The outer compartment 33 defines a space 33A inside. The space 33A is in a vacuum state. The pressure outside the outer casing 33 is higher than the pressure in the space 33A in a vacuum state.
The outer casing 33 includes a pair of end plates 45 and 46 (two end plates), a bottom plate 47, a ceiling plate 48, a curved plate 51, a side plate 53, a reinforcing rib 54, an opening 55, and two And an exhaust port 56.

The pair of end plates 45 and 46 are disposed so as to face each other with the inner casing 31 interposed therebetween in the X direction.
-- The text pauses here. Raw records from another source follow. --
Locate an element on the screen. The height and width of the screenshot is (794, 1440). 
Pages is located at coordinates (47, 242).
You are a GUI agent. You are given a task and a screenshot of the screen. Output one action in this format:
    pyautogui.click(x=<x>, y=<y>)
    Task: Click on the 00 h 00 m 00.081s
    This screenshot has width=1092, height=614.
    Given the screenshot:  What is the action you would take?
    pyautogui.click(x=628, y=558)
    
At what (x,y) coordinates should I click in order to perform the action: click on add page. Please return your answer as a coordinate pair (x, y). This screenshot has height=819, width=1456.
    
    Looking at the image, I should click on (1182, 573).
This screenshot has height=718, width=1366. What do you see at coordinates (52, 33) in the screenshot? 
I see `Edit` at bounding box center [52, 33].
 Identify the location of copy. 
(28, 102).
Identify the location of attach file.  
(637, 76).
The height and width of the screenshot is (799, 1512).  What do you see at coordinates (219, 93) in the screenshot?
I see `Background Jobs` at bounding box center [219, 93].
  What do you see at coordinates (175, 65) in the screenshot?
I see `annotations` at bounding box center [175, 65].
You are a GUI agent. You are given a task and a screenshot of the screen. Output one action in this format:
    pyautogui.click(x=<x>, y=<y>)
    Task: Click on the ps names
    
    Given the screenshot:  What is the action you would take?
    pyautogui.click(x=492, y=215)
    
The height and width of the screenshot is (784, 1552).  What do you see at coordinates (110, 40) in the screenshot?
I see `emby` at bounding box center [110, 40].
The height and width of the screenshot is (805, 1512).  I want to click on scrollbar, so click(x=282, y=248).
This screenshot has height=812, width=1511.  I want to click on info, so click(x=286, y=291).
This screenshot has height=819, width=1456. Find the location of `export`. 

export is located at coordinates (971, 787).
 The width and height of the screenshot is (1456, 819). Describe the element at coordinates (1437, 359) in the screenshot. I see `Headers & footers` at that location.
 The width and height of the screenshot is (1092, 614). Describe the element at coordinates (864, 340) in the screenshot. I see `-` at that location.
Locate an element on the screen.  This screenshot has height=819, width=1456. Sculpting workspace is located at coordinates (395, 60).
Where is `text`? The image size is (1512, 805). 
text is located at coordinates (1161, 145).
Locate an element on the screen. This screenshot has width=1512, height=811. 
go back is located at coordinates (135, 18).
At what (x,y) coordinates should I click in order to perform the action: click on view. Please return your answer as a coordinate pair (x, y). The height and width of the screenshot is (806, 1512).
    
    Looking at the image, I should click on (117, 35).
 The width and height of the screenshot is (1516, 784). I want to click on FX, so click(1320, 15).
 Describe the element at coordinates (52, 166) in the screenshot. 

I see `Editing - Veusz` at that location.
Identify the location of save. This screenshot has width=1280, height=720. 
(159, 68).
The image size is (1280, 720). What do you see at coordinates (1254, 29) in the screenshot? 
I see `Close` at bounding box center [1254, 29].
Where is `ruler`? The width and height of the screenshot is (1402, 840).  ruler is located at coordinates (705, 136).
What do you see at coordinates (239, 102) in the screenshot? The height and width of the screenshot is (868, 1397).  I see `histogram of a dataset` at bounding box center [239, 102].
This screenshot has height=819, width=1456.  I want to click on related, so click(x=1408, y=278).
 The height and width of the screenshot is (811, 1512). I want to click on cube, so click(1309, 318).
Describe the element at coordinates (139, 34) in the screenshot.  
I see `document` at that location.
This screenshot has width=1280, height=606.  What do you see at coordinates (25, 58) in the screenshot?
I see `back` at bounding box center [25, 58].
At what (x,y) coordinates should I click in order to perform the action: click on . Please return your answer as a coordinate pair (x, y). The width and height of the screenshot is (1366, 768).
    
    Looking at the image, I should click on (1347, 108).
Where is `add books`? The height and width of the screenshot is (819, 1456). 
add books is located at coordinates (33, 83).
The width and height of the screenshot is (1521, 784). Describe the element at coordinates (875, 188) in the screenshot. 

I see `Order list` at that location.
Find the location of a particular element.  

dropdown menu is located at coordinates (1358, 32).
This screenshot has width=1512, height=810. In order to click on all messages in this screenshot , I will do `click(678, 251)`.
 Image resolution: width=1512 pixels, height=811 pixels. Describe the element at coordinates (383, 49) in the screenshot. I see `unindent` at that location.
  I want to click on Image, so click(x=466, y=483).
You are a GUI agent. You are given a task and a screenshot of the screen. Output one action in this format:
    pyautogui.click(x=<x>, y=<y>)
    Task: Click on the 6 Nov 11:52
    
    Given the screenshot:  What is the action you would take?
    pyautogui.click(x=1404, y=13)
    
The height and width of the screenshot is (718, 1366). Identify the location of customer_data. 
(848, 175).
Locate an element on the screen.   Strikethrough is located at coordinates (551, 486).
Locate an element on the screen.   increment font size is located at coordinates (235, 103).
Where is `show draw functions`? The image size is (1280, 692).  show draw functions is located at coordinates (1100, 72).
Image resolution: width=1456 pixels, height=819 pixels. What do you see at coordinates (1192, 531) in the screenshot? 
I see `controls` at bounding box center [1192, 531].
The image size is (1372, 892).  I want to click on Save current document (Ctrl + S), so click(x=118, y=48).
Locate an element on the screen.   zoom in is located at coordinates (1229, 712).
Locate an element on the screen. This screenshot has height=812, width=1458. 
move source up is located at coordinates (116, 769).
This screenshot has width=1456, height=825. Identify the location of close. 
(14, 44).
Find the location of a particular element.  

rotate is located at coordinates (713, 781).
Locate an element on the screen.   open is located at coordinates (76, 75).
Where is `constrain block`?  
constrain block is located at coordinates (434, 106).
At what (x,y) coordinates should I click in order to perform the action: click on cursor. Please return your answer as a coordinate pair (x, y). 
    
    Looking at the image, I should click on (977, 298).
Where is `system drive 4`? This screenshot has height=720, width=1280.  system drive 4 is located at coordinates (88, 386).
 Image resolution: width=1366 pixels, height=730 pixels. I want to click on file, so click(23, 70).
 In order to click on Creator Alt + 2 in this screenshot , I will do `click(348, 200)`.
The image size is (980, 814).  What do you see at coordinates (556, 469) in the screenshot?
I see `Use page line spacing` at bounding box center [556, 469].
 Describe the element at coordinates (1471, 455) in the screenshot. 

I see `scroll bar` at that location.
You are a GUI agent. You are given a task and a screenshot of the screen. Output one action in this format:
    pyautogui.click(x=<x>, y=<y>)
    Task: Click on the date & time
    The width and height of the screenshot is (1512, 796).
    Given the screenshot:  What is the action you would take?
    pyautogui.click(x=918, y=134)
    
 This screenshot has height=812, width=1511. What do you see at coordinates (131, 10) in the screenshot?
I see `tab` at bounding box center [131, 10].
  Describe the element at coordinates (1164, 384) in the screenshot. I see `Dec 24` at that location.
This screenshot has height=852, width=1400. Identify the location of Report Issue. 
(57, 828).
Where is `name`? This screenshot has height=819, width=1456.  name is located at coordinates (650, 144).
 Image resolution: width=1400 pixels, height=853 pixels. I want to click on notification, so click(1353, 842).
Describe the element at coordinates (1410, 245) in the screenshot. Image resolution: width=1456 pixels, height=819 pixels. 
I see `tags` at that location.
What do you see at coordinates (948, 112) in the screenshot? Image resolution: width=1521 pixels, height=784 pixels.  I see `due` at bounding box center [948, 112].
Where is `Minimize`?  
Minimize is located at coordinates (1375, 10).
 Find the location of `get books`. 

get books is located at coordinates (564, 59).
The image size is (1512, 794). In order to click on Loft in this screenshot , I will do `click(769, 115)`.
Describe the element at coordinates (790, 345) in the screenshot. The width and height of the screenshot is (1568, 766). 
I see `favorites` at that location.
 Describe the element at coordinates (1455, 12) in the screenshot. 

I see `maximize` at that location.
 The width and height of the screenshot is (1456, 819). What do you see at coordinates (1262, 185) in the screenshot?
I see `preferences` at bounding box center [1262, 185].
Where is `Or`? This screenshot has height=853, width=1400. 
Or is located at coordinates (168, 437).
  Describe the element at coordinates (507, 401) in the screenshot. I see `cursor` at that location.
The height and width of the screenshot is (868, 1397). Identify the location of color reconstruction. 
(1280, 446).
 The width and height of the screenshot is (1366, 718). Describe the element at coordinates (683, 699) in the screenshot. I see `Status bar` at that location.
Each of the pair of end plates 45 and 46 has an opening 61 for inserting the turbine rotor 18 and a cone portion 62. The openings 61 formed in the end plates 45 and 46 are arranged to face each other in the X direction.
The cone portion 62 is a conical portion that is recessed toward the space 33A. A rotor bearing (not shown) that rotatably supports the turbine rotor 18 is disposed adjacent to the cone portion 62.

The bottom plate 47 is disposed below the ceiling plate 48 and extends along a horizontal plane (a plane parallel to the X direction and the Y direction). The bottom plate 47 is connected to the lower ends of the pair of end plates 45 and 46 and the lower end of the side plate 53.
The bottom plate 47 has an inner surface 47a orthogonal to the Z direction. The inner surface 47 a constitutes a part of the inner surface of the outer casing 33. The bottom plate 47 is fixed to the turbine mount 25. A portion where the bottom plate 47 and the turbine mount 25 are connected functions as a restraint point.

  The ceiling board 48 is disposed above the inner casing 31 and extends along a horizontal plane (a plane parallel to the X direction and the Y direction). The ceiling plate 48 is connected to the upper ends of the pair of end plates 45 and 46 and the upper end of the side plate 53. The ceiling plate 48 has an inner surface 48a (lower surface) that faces the inner surface 47a of the bottom plate 47 and is parallel to the inner surface 47a. The inner surface 48 a constitutes a part of the inner surface of the outer casing 33.

The curved plate 51 is connected to the end of the ceiling plate 48 arranged on the other side in the horizontal direction, the end of the bottom plate 47 arranged on the other side in the horizontal direction, and a pair of end plates 45 and 46 arranged on the other side in the horizontal direction. Has been.
The curved plate 51 faces the exhaust port 56 in the Y direction (a direction orthogonal to the axis Ax of the turbine rotor 18). The curved plate 51 has an inner surface 51 a that faces the exhaust port 56. The inner surface 51a is a curved surface.

  In the first embodiment, as an example, a case where the curved plate 51 and the exhaust port 56 face each other in the direction orthogonal to the axis Ax will be described. However, in the direction intersecting with the axis Ax, The plate 51 and the exhaust port 56 may be arranged to face each other.

The curved plate 51 protrudes in a direction away from the exhaust port 56. In a state viewed in the direction of the axis Ax, the curved plate 51 can have, for example, a semicircular shape centered on the axis Ax of the turbine rotor 18.
In the first embodiment, as an example, the following description will be given by taking the case where the curved plate 51 has a semicircular shape centered on the axis Ax of the turbine rotor 18 as an example.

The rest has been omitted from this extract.